In November 2022, when parents of a four-month-old baby in New Zealand who needed heart surgery requiring a blood transfusion refused to accept blood from a donor who had received the COVID-19 vaccine, Turner said there was no scientific evidence suggesting there would be any risk to the baby. She noted [that] "blood donations are carefully screened for safety to ensure it was a match for the recipient", and people with concerns about this should talk to a professional. Turner also told Newshub programme The Project, that doing a "one-off emergency screening to get blood from someone who is unvaccinated" might create the impression that there is a potential problem, and urged people to "sit down and work through where their fears and anxieties", concluding that the New Zealand health services were offering the best quality service to the baby.
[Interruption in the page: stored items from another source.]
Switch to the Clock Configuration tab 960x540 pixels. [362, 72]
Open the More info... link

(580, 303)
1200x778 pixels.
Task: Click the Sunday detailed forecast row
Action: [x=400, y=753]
==National advisory roles (New Zealand)==
  2021-Member of Strategic COVID-19 Public Health Advisory Group (SPHAG)
  2020–present Member, COVID Vaccine Immunisation Implementation Advisory Group to the Ministry of Health
  2020–present Member, COVID-19 Vaccine Technical Advisory Group (CV TAG)
  2020 Member, The Immunisation Handbook Advisory Group
  2015–present Chair, National Verification Committee for measles/rubella
  2013–present Member, Well Child / Tamariki Ora Expert Advisory Group
  2013 Member, Vaccine Safety Expert Advisory Group
  2012–2018 Member, New Zealand Children's Commissioner's Expert Advisory Group on Solutions to Child Poverty
  2011–present Member, PHARMAC advisory subcommittee for Immunisation

==Awards and distinctions==
Turner was awarded an Honorary Fellowship of the New Zealand College of Public Health Medicine in 2021, and is a Fellow of the Royal New Zealand College of General Practitioners (RNZCGP).
In 2020, Turner was a finalist for the Green Cross Health award for outstanding contribution to health at the inaugural New Zealand Primary Healthcare Awards.

Turner was the principal investigator leading the Vaccine Effectiveness arm for The Southern Hemisphere Influenza and Vaccine Effectiveness Research and Surveillance (SHIVERS) project (2012–2016) designed to measure the effectiveness of vaccination for influenza and other respiratory infectious diseases.
In 2019, in recognition of their major contribution to influenza research, the SHIVERS team, including Turner, received the New Zealand Association of Scientists' Shorland Medal.